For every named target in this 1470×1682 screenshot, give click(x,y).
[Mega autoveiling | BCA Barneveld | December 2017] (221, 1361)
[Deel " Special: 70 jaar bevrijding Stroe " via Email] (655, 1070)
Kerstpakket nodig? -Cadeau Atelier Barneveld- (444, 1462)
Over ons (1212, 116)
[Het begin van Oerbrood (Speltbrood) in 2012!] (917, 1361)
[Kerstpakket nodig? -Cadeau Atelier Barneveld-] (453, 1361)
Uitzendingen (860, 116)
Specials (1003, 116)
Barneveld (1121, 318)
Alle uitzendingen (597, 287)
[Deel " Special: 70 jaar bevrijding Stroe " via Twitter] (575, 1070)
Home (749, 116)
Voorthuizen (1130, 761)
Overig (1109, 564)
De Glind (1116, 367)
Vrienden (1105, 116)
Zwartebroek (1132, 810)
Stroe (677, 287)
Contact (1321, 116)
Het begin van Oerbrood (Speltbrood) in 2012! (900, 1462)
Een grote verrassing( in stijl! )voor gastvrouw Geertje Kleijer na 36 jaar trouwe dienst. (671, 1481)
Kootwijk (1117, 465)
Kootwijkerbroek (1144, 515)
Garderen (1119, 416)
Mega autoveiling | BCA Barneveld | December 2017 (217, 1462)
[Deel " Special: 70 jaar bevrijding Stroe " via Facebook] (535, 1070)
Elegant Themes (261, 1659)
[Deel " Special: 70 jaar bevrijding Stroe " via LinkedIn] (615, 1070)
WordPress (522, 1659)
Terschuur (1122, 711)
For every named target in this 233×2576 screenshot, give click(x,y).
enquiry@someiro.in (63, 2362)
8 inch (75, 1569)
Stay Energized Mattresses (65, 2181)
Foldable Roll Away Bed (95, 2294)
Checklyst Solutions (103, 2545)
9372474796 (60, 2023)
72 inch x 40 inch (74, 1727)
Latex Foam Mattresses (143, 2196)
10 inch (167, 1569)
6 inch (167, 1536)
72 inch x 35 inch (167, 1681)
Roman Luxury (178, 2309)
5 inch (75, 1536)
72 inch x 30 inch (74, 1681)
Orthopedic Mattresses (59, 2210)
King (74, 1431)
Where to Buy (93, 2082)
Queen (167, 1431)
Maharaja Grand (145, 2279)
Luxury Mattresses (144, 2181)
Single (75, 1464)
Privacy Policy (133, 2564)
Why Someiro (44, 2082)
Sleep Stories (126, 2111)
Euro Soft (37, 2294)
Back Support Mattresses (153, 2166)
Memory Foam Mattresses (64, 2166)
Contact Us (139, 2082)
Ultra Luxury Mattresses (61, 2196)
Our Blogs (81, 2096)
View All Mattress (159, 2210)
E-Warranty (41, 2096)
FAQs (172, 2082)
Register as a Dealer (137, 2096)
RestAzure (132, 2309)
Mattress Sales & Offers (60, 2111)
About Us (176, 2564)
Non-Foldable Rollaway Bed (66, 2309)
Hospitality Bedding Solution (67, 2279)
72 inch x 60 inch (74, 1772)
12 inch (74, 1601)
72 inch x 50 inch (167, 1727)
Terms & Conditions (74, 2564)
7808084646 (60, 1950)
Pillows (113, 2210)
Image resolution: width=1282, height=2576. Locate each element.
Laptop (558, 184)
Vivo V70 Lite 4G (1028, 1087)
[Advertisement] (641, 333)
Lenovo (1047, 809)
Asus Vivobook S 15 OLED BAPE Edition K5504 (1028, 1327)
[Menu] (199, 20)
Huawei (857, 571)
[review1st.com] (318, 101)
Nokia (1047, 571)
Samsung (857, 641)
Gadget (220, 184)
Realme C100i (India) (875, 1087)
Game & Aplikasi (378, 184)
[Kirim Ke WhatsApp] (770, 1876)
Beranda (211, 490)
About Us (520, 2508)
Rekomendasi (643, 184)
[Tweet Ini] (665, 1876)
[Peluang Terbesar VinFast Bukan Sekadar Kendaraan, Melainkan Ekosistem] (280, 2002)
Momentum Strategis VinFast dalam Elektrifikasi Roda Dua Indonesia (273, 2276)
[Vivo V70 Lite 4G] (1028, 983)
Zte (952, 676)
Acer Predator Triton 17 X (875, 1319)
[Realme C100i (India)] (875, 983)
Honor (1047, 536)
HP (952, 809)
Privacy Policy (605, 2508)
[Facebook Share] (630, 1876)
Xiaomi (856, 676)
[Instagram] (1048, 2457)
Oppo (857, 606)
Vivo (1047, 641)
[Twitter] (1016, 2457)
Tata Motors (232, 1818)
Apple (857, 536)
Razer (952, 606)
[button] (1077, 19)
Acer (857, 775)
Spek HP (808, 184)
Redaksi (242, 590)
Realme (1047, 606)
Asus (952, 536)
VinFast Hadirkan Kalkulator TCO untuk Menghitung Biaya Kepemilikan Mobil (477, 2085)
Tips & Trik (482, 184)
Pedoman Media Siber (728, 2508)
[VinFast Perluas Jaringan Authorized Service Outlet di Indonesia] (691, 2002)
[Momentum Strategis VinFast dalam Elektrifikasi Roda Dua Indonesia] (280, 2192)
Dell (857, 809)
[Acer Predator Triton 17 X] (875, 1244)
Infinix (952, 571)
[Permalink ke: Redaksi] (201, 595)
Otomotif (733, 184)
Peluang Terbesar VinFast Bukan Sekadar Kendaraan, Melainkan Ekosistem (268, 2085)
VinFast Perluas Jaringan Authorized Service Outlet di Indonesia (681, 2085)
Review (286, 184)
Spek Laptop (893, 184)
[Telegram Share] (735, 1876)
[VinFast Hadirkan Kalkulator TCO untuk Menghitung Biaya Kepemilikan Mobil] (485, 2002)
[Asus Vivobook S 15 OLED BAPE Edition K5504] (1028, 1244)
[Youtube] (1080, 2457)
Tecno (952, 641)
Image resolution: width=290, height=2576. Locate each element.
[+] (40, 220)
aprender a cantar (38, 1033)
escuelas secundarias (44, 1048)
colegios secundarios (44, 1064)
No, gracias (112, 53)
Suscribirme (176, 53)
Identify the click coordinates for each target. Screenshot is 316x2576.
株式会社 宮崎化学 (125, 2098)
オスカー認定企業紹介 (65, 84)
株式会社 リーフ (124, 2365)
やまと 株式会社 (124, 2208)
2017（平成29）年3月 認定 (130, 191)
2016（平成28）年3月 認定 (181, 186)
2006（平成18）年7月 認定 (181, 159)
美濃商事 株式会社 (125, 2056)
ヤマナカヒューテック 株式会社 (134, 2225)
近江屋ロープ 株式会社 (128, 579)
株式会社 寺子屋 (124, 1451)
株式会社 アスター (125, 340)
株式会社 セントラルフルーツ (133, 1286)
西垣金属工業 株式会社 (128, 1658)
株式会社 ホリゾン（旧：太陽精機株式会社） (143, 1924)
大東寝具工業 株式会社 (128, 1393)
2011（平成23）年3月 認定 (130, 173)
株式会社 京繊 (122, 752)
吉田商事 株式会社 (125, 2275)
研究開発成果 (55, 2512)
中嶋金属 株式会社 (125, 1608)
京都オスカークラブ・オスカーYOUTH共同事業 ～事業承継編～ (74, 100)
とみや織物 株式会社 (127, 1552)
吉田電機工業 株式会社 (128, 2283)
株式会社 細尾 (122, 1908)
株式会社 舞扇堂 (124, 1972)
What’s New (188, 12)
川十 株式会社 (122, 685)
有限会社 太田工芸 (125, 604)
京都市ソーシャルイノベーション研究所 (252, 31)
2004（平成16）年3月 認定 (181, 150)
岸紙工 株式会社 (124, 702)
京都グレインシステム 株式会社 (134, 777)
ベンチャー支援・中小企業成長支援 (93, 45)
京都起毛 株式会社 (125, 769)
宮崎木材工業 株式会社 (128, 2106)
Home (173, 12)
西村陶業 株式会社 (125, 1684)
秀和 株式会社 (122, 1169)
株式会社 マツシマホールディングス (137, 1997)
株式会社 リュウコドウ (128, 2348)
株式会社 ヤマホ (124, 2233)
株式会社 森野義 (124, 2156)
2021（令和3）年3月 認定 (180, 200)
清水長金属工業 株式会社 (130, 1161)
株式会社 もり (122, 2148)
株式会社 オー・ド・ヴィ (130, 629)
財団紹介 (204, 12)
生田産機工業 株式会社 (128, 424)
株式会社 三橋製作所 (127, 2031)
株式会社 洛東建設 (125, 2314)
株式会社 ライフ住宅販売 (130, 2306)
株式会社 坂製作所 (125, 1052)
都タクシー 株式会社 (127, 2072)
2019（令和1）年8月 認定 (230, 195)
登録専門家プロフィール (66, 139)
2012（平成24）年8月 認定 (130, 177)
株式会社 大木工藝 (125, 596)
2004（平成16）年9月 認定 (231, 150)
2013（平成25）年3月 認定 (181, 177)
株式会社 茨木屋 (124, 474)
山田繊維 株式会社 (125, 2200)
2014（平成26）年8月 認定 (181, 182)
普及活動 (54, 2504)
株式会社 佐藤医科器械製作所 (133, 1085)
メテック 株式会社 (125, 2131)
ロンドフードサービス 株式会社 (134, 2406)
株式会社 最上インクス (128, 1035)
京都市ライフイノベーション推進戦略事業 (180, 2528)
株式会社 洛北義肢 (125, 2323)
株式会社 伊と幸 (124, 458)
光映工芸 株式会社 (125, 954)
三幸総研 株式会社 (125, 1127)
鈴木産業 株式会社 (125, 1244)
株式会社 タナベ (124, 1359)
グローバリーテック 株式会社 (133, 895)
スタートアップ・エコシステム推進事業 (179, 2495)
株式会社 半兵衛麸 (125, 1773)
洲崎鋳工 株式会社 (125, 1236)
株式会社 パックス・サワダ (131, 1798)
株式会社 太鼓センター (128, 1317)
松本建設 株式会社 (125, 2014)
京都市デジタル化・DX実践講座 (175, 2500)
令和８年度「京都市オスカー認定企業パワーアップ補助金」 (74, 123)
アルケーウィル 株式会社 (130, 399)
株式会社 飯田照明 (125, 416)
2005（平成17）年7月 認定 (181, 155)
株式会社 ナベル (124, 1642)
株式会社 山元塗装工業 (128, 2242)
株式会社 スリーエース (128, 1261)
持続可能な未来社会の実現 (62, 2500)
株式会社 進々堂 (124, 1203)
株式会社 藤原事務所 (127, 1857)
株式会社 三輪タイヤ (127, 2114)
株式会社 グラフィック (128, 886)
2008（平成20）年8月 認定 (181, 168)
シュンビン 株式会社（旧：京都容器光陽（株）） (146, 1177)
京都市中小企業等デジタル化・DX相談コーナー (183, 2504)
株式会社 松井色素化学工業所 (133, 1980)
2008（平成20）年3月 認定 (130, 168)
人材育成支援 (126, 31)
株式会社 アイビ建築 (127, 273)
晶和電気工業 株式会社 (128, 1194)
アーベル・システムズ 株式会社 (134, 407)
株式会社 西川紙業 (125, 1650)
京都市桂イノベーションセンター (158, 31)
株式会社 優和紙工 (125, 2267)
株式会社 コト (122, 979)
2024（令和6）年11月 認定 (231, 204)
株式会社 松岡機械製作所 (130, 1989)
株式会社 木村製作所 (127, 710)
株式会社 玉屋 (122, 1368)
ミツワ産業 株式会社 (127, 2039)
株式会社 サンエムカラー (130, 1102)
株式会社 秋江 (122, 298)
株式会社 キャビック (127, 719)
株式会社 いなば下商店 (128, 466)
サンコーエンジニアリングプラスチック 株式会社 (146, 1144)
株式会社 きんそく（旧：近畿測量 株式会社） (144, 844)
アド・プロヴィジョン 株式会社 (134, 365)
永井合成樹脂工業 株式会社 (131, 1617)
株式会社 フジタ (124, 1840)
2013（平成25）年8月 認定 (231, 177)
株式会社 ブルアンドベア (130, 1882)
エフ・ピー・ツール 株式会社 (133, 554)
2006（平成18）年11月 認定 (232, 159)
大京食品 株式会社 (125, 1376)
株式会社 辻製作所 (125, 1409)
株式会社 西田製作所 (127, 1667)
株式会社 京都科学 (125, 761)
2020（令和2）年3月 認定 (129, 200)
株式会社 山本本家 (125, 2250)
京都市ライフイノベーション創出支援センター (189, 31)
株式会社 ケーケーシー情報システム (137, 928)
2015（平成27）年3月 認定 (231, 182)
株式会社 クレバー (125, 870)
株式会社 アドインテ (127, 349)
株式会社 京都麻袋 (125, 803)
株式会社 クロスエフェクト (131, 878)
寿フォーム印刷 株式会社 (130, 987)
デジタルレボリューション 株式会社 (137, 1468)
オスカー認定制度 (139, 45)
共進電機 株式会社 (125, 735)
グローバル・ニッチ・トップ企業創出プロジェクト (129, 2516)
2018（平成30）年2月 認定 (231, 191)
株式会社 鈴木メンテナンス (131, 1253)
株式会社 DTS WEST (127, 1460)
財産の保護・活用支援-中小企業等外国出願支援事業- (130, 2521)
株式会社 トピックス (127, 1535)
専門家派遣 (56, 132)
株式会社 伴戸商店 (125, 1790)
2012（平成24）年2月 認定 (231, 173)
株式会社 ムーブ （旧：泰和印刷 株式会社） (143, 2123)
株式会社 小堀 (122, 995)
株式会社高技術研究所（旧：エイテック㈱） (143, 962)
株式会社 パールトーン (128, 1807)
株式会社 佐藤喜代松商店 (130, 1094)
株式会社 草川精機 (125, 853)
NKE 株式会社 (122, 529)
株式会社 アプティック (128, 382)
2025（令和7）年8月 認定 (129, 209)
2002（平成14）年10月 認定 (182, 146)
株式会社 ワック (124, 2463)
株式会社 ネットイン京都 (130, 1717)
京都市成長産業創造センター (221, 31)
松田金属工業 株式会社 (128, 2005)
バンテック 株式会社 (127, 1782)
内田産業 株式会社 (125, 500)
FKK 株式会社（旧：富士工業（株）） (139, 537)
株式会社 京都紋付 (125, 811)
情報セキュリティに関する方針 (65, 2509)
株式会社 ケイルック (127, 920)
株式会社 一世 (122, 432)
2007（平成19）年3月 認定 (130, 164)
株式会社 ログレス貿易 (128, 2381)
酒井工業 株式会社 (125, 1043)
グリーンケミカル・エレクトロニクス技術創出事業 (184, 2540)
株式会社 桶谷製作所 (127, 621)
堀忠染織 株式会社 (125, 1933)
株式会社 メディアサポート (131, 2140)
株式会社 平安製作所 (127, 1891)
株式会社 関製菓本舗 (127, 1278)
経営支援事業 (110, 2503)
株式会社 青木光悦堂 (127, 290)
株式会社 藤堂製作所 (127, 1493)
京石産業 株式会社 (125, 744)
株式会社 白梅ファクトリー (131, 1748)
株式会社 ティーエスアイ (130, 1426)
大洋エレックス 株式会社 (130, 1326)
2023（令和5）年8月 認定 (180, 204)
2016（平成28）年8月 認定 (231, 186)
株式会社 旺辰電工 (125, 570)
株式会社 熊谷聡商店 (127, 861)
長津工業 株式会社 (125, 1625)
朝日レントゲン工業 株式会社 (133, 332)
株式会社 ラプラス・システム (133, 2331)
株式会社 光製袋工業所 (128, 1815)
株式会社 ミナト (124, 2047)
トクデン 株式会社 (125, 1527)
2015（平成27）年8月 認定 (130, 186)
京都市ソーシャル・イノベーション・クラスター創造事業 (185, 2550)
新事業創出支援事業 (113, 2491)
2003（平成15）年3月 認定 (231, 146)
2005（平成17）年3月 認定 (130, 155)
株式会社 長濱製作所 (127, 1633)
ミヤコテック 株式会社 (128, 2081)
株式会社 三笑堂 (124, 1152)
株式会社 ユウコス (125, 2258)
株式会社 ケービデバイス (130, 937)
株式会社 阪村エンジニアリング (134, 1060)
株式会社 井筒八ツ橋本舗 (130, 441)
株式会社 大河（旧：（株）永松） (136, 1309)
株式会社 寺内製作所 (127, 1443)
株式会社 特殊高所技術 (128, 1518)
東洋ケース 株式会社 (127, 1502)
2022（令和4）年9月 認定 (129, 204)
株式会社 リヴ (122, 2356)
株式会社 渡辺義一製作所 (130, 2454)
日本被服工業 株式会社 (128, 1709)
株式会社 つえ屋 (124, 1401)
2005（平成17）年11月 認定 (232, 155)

TO DO
The lines from the top of the data above down to the line containing "[Kerstpakket nodig? -Cadeau" are to be copied exactly; no other line should appear.

RESULT OF THE TASK
For every named target in this 1470×1682 screenshot, give click(x,y).
[Mega autoveiling | BCA Barneveld | December 2017] (221, 1361)
[Deel " Special: 70 jaar bevrijding Stroe " via Email] (655, 1070)
Kerstpakket nodig? -Cadeau Atelier Barneveld- (444, 1462)
Over ons (1212, 116)
[Het begin van Oerbrood (Speltbrood) in 2012!] (917, 1361)
[Kerstpakket nodig? -Cadeau Atelier Barneveld-] (453, 1361)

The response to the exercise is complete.